**Collected data**
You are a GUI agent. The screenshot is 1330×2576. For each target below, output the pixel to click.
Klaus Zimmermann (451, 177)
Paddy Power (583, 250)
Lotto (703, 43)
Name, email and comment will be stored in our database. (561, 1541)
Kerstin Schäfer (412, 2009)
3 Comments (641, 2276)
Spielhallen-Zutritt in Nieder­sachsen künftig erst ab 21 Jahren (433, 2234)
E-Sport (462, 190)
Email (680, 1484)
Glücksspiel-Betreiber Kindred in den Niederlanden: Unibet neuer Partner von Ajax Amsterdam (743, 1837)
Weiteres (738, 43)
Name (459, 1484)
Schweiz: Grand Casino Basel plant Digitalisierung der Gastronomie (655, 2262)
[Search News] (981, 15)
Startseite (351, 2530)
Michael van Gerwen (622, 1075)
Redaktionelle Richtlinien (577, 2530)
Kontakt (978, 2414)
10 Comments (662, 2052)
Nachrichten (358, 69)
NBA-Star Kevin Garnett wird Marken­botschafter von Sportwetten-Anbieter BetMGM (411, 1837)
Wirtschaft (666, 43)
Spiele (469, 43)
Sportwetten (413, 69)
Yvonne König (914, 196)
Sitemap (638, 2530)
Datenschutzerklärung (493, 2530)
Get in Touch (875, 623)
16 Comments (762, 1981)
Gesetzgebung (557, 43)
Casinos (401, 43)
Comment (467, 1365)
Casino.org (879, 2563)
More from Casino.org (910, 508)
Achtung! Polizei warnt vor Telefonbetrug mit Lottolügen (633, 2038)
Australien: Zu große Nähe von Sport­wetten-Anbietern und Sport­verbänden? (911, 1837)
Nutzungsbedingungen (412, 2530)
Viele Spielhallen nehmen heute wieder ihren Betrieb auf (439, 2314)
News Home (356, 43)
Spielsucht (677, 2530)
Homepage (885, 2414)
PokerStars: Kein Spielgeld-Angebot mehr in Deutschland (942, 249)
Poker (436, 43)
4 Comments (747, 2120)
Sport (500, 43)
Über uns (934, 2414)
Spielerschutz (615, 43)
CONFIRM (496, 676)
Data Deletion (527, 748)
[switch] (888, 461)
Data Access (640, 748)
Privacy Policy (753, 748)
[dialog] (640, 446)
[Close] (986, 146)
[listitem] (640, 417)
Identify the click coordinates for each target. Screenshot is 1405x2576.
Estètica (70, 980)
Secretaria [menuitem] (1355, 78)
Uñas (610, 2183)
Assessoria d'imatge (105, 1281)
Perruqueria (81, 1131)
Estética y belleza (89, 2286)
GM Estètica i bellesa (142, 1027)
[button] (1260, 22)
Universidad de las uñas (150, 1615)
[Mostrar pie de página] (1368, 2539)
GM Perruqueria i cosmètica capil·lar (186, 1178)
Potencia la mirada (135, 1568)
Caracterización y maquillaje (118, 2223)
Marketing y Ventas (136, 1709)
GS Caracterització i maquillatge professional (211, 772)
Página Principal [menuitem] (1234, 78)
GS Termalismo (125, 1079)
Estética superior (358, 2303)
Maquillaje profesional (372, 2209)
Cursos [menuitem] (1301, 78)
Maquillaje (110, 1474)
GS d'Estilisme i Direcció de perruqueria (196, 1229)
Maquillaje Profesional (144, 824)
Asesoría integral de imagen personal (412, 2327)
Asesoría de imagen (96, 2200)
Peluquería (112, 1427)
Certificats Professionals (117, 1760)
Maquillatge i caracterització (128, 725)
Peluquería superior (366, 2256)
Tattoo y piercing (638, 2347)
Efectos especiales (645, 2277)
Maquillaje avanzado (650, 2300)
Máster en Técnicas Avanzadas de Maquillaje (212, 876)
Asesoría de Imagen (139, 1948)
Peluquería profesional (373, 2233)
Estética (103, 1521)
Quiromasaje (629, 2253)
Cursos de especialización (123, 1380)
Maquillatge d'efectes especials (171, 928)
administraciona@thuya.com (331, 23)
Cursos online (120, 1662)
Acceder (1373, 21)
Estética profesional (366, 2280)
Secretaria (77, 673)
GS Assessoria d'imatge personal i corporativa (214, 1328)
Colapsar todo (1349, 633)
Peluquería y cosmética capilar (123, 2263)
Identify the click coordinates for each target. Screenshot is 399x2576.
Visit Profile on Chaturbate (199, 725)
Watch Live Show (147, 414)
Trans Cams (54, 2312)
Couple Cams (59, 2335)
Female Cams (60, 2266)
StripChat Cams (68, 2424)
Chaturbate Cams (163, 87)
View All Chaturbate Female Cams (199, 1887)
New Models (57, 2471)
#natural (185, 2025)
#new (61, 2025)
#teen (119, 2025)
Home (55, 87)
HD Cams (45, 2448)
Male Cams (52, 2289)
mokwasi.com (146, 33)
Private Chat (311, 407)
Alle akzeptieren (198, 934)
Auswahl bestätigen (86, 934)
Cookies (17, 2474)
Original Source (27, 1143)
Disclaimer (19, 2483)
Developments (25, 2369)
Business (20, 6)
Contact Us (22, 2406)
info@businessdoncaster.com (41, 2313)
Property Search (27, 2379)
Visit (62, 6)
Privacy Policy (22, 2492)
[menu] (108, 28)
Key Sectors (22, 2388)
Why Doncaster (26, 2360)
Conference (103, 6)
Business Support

**Aim of the task**
Give an exact copy of the lines above, from the top of the records to the line that contains "Nutzungsbedingungen (412, 2530)", taking in both ends.

**Solution below**
You are a GUI agent. The screenshot is 1330×2576. For each target below, output the pixel to click.
Klaus Zimmermann (451, 177)
Paddy Power (583, 250)
Lotto (703, 43)
Name, email and comment will be stored in our database. (561, 1541)
Kerstin Schäfer (412, 2009)
3 Comments (641, 2276)
Spielhallen-Zutritt in Nieder­sachsen künftig erst ab 21 Jahren (433, 2234)
E-Sport (462, 190)
Email (680, 1484)
Glücksspiel-Betreiber Kindred in den Niederlanden: Unibet neuer Partner von Ajax Amsterdam (743, 1837)
Weiteres (738, 43)
Name (459, 1484)
Schweiz: Grand Casino Basel plant Digitalisierung der Gastronomie (655, 2262)
[Search News] (981, 15)
Startseite (351, 2530)
Michael van Gerwen (622, 1075)
Redaktionelle Richtlinien (577, 2530)
Kontakt (978, 2414)
10 Comments (662, 2052)
Nachrichten (358, 69)
NBA-Star Kevin Garnett wird Marken­botschafter von Sportwetten-Anbieter BetMGM (411, 1837)
Wirtschaft (666, 43)
Spiele (469, 43)
Sportwetten (413, 69)
Yvonne König (914, 196)
Sitemap (638, 2530)
Datenschutzerklärung (493, 2530)
Get in Touch (875, 623)
16 Comments (762, 1981)
Gesetzgebung (557, 43)
Casinos (401, 43)
Comment (467, 1365)
Casino.org (879, 2563)
More from Casino.org (910, 508)
Achtung! Polizei warnt vor Telefonbetrug mit Lottolügen (633, 2038)
Australien: Zu große Nähe von Sport­wetten-Anbietern und Sport­verbänden? (911, 1837)
Nutzungsbedingungen (412, 2530)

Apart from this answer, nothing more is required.